The 369 CTs were subjected to high currents for 1 second bursts. The CTs were capable of
handling 500 A (500 A relates to a 100 times the CT primary rating). If the time duration
required is less than 1 second, the withstand level will increase.
CT Size and Saturation
The rating (as per ANSI/IEEE C57.13.1) for relaying class CTs may be given in a format such
as: 2.5C100, 10T200, T1OO, 10C50, or C200. The number preceding the letter represents
the maximum ratio correction; no number in this position implies that the CT accuracy
remains within a 10% ratio correction from 0 to 20 times rating.
The letter is an indication of the CT type:
•
A 'C' (formerly L) represents a CT with a low leakage flux in the core where there is no
appreciable effect on the ratio when used within the limits dictated by the class and
rating. The 'C' stands for calculated; the actual ratio correction should be different
from the calculated ratio correction by no more than 1%. A 'C' type CT is typically a
bushing, window, or bar type CT with uniformly distributed windings.
•
A 'T' (formerly H) represents a CT with a high leakage flux in the core where there is
significant effect on CT performance. The 'T' stands for test; since the ratio correction
is unpredictable, it is to be determined by test. A 'T' type CT is typically primary wound
with unevenly distributed windings. The subsequent number specifies the secondary
terminal voltage that may be delivered by the full winding at 20 times rated
secondary current without exceeding the ratio correction specified by the first
number of the rating. (Example: a 10C100 can develop 100 V at 20 × 5 A, therefore an
appropriate external burden would be 1 Ω or less to allow 20 times rated secondary
current with less than 10% ratio correction.) Note that the voltage rating is at the
secondary terminals of the CT and the internal voltage drop across the secondary
resistance must be accounted for in the design of the CT. There are seven voltage
ratings: 10, 20, 50, 100, 200, 400, and 800. If a CT comes close to a higher rating, but
does not meet or exceed it, then the CT must be rated to the lower value.
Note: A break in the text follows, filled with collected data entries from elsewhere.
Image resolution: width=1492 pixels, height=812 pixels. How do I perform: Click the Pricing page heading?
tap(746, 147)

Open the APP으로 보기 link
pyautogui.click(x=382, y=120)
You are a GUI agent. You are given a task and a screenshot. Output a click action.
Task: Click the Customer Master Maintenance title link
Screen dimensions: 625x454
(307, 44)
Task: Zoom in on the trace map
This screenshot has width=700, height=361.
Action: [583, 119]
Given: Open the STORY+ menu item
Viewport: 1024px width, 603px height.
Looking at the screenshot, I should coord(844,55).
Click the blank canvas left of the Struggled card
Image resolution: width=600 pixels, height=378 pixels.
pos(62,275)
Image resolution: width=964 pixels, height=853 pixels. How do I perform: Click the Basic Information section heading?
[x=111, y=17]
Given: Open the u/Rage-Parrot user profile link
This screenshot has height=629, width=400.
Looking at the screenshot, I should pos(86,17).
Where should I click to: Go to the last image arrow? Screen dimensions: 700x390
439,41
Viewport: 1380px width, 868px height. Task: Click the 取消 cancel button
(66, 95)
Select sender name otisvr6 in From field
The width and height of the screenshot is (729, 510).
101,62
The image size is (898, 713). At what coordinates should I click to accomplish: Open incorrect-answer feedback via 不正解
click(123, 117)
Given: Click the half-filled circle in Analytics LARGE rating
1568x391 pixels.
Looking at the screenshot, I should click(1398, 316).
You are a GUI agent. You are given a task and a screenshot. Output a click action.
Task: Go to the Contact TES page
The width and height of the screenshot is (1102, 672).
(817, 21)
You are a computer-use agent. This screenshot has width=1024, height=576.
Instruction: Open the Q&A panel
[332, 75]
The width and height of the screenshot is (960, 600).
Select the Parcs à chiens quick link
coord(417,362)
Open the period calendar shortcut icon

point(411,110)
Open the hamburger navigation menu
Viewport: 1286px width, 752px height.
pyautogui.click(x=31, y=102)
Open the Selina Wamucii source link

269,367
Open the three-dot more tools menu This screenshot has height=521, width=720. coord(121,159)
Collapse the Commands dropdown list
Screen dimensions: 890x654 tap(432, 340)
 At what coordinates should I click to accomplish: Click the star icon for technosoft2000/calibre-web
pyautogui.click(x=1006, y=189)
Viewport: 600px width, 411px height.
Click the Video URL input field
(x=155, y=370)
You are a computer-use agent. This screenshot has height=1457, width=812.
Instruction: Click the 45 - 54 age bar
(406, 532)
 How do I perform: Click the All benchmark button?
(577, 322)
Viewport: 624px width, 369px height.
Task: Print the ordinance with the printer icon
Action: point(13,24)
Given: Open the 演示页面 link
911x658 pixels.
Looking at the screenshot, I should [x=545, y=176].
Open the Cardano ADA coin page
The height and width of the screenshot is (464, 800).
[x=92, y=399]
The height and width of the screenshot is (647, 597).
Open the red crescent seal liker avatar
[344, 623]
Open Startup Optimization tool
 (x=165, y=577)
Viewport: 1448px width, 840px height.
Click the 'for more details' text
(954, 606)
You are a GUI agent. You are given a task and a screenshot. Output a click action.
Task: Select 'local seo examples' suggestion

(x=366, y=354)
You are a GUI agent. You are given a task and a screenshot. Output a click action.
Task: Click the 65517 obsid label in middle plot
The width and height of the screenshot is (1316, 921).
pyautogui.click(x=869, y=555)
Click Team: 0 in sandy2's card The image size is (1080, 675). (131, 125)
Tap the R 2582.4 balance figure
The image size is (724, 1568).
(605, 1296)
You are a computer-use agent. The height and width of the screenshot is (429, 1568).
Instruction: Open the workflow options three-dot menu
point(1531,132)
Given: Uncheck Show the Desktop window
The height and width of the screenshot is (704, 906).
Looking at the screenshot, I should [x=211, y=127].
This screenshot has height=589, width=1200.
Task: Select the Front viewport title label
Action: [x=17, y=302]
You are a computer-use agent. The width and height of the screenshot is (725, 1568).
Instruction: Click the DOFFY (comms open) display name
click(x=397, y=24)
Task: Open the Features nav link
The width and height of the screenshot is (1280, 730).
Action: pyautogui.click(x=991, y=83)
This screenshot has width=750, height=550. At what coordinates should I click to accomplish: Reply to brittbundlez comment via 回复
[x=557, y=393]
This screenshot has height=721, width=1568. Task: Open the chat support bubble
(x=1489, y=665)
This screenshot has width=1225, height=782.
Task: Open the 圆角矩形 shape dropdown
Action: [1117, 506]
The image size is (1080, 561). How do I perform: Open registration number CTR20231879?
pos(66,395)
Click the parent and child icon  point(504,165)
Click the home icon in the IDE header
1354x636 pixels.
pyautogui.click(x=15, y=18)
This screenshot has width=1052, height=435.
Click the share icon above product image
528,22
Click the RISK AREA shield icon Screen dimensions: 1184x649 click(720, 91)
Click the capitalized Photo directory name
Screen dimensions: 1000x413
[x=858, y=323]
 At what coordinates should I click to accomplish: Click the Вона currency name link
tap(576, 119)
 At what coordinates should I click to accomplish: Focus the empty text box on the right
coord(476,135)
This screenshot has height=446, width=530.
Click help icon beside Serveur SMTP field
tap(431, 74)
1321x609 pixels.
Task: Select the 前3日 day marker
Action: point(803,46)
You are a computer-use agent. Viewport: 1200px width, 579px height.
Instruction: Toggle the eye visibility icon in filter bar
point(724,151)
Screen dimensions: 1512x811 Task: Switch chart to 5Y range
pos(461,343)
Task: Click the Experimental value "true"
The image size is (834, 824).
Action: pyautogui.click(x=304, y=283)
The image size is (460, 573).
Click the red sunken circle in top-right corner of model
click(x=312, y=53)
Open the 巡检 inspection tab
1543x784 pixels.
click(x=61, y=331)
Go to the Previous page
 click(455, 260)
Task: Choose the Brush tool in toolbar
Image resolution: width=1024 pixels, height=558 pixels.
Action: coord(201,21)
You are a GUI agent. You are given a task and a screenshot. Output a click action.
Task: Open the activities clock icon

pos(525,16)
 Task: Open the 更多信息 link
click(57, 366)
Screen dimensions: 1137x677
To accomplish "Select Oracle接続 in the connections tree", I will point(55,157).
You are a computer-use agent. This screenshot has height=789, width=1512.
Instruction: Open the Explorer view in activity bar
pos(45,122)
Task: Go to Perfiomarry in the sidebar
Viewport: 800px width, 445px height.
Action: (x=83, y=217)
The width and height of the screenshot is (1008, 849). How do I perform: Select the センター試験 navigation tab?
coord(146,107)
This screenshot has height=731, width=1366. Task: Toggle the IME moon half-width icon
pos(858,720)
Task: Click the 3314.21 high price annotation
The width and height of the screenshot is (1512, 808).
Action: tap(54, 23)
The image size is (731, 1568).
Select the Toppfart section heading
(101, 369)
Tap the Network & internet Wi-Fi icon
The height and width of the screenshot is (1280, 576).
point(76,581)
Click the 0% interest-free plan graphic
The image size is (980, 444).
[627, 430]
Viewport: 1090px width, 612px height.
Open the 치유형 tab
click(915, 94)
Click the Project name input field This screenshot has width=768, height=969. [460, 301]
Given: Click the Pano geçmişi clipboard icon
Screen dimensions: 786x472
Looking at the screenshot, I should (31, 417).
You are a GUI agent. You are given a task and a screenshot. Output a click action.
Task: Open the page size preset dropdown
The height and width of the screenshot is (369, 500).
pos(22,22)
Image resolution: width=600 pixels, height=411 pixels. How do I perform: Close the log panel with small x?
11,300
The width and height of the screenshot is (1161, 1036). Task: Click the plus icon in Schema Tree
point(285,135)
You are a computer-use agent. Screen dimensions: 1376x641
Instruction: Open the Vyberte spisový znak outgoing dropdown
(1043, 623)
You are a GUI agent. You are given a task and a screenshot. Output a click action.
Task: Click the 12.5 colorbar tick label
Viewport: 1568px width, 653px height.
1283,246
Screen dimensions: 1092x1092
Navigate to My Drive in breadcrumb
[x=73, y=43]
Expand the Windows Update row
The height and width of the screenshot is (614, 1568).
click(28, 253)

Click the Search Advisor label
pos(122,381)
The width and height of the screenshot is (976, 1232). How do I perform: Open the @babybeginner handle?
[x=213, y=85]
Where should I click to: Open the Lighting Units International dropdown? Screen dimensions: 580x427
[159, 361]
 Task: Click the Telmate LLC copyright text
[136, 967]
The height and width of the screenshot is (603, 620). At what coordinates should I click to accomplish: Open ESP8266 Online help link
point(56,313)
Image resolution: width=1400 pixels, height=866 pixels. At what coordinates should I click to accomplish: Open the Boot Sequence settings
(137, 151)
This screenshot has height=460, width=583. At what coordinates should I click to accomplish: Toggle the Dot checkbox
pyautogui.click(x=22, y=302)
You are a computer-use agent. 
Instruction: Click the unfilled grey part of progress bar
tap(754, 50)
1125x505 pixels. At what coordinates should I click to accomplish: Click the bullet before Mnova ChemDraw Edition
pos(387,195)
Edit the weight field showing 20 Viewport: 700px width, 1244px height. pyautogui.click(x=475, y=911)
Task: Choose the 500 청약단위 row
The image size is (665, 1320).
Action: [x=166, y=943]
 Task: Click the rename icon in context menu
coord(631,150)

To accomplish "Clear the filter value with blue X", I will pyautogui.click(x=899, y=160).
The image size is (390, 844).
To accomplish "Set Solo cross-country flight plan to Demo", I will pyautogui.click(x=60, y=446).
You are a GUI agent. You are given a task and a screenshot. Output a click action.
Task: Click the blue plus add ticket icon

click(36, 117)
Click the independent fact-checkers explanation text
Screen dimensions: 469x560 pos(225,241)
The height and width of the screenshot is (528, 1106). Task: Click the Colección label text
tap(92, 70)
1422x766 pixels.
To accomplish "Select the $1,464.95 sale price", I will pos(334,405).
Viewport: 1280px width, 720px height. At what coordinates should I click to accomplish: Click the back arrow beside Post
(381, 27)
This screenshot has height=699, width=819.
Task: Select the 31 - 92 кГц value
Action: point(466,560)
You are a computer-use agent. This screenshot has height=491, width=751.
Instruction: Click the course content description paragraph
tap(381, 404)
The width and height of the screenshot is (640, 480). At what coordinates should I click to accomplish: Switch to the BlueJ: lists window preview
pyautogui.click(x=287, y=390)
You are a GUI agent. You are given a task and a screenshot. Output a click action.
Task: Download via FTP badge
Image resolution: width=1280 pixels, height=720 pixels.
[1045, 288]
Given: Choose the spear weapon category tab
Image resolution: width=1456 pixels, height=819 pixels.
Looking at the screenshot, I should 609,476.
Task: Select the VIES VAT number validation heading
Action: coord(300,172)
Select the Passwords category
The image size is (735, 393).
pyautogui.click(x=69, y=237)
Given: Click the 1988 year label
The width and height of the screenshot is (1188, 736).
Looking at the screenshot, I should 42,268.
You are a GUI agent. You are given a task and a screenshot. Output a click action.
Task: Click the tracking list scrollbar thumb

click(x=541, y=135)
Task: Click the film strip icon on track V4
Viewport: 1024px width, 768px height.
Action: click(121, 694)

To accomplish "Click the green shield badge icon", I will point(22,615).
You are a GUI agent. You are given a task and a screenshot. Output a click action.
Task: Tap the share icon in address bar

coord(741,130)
In order to determine how much current CTs can output, the secondary resistance of the
CT is required. This resistance will be part of the equation as far as limiting the current flow.
This is determined by the maximum voltage that may be developed by the CT secondary
divided by the entire secondary resistance, CT secondary resistance included.
7.4.2
CT Selection
The 369 phase CT should be chosen such that the FLA (FLC) of the motor falls within 50 to
100% of the CT primary rating. For example, if the FLA of the motor is 173 A, a primary CT
rating of 200, 250, or 300 can be chosen (200 being the better choice). This provides
maximum protection of the motor.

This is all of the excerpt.